Personally, AltaVista remained my favorite search engine until Google came along, although it was not head and shoulders above the others. Northern Light was pretty good for a while, and some people swore by HotBot. Also, in those days, human made web directories like the ODP (still going) and Yahoo (still there too, to my surprise) were often more useful search tools than engines were.

Seems unlikely that Google will ever shut down, but I could believe Yahoo might implode somehow, or Ask.com (who were once AskJeeves, remember them?) may wake up and realise they’re peddling crap nobody pays any attention to.

Fifteen years ago, it would have seemed unlikely Alta Vista would ever shut down.

My first searches were done with Mata Harisigh I loved loading her with what I wanted and going to bed and waking up to a whole lot of links to rummage through.

I remember in the late 90’s blowing people away whenever I advised them to stop using Yahoo or Altavista and give Alltheweb a try.
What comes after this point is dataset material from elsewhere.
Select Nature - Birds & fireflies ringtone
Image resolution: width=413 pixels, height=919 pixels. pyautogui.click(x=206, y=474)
Made me feel like an expert. Alltheweb was Google before Google.

I just read it ceased existing in 2011. RIP, my old friend.
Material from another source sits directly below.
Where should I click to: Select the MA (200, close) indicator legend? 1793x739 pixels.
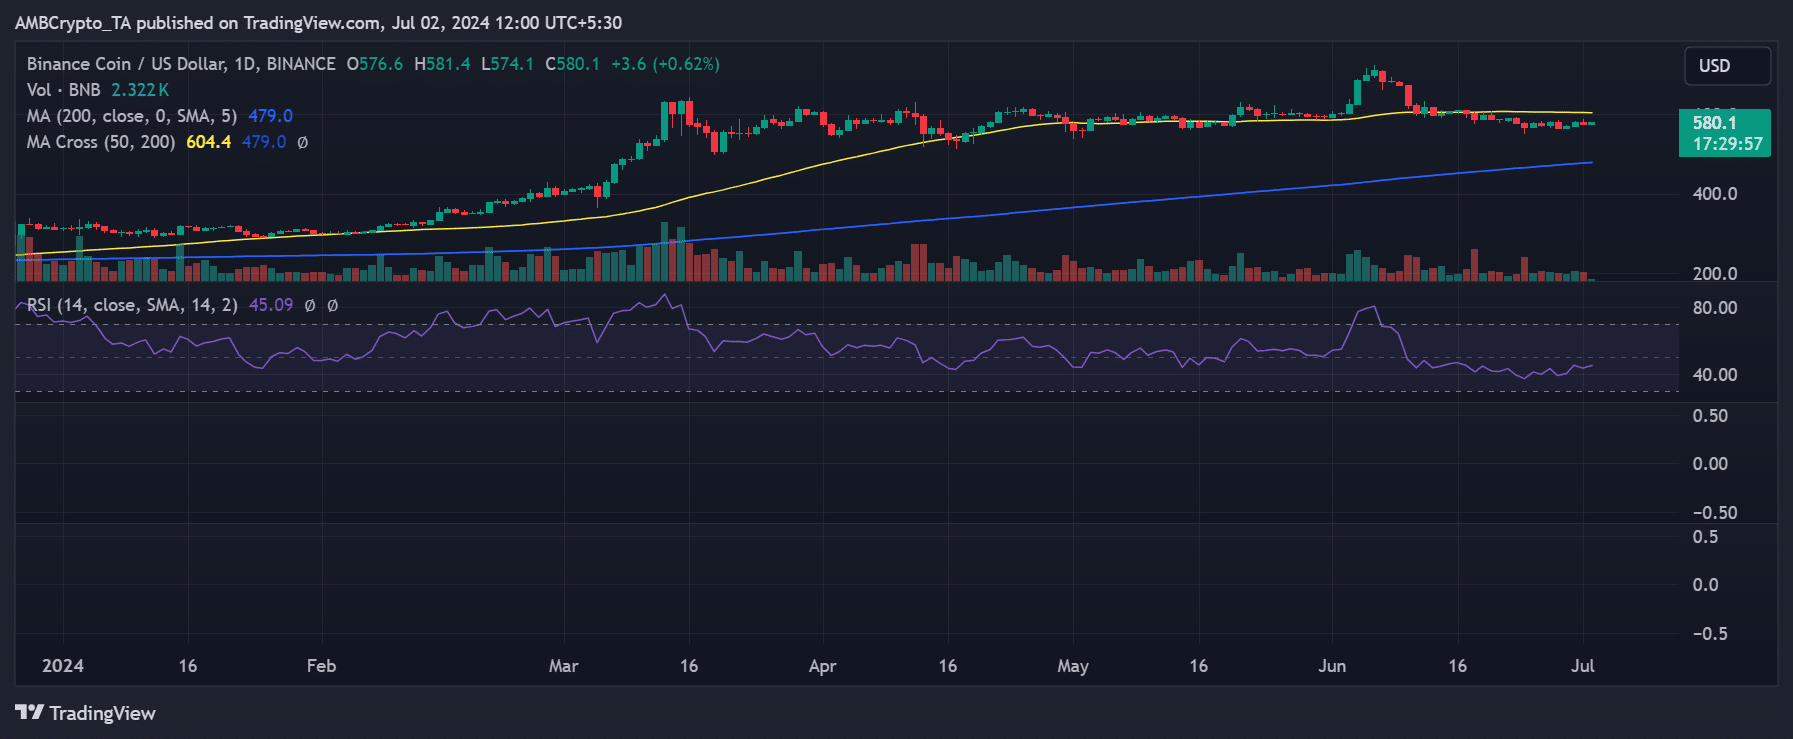131,116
When I looked at the screen shot in the article, I remembered that the thing I loved about Alta Vista was the “Ask Alta Vista a question” feature. I still sometimes pose a search query as a question with Google, which generally yields terrible results.

No love for Lycos?

In the 90s, I stuck with Yahoo as a directory (e.g., if you were searching for a particular business or service) and Alta Vista to search for a given term. Tried most of the rest, but until Google came around, I never found anything better.

In name, probably not. In ownership and function, almost certainly. All those who comfort themselves over Google’s massive sweep of power and control by chanting “Don’t Be Evil” need to consider what happens when Google is bought by an entity that tore the evil page out of their dictionary… I mean, deleted the link to the definition of “evil” in their databases.
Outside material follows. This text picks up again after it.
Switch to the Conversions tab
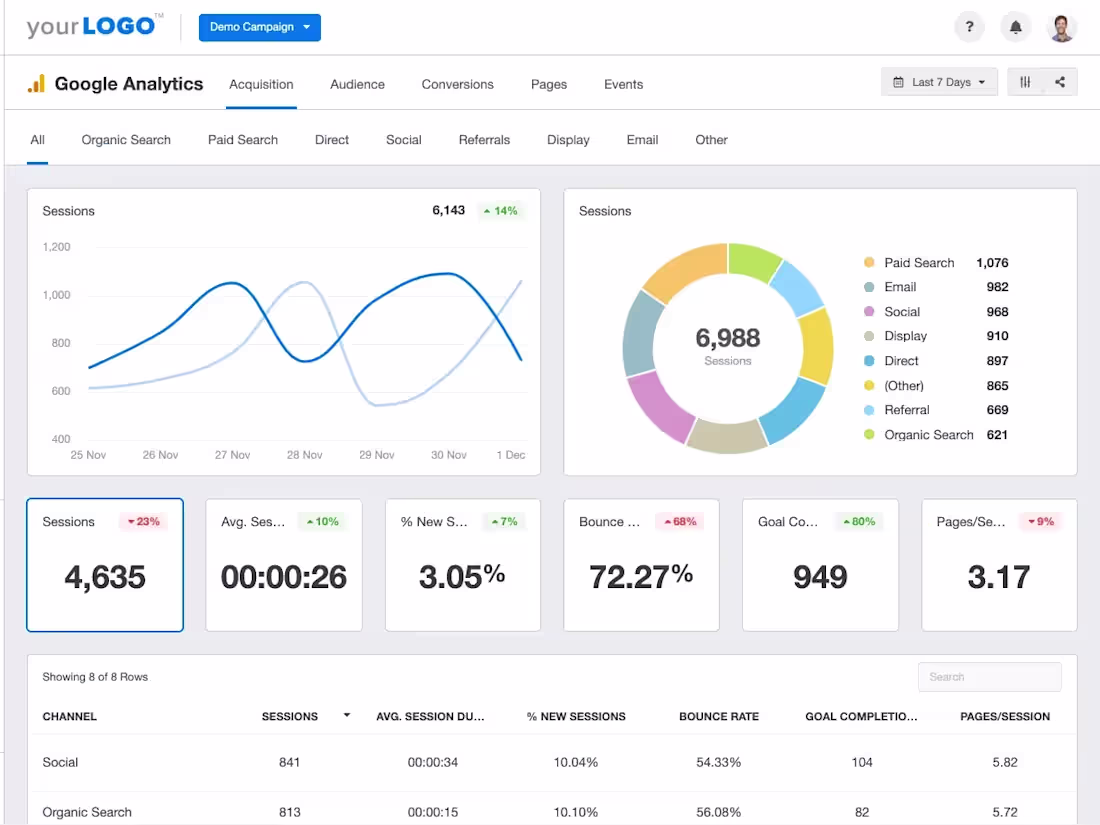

Disagree. It was an era when things like portals and search engines were clawing for clicks and were subject to losing them to whatever came along next. There was no “investment” and no cost beyond eventually changing a bookmark or default search link. It was easy to see that something better would be around next year. Far too many people are deeply embedded in Google-land and would have to make a significant effort to move away from it.

It’s more difficult to figure out how expensive, deeply embedded and market-dominating software like WordPerfect can be displaced. The investment in software, training and experience is deep… but like any ten other such “world-owning” packages, they eventually found a way to run things off the rails. (WP’s was dismissing a Windows version in favor of an OS/2 version, pretty much… and then the CEO was petty and juvenile about finally releasing a crippled Windows version. Too late; even the crude and broken early versions of Word for Windows had a running head start they’d never overtake.)

Alta Vista was my home page for years. Good bye old friend.

Altavista allowed great use of wild cards. And was better than hotbot or lycos.
As I recall, a hotbot search on “hitler” would give you neo-nazi militia groups as the top links. On Altavista, you got legitimate historical info. Does anybody know if I’m my memory is right?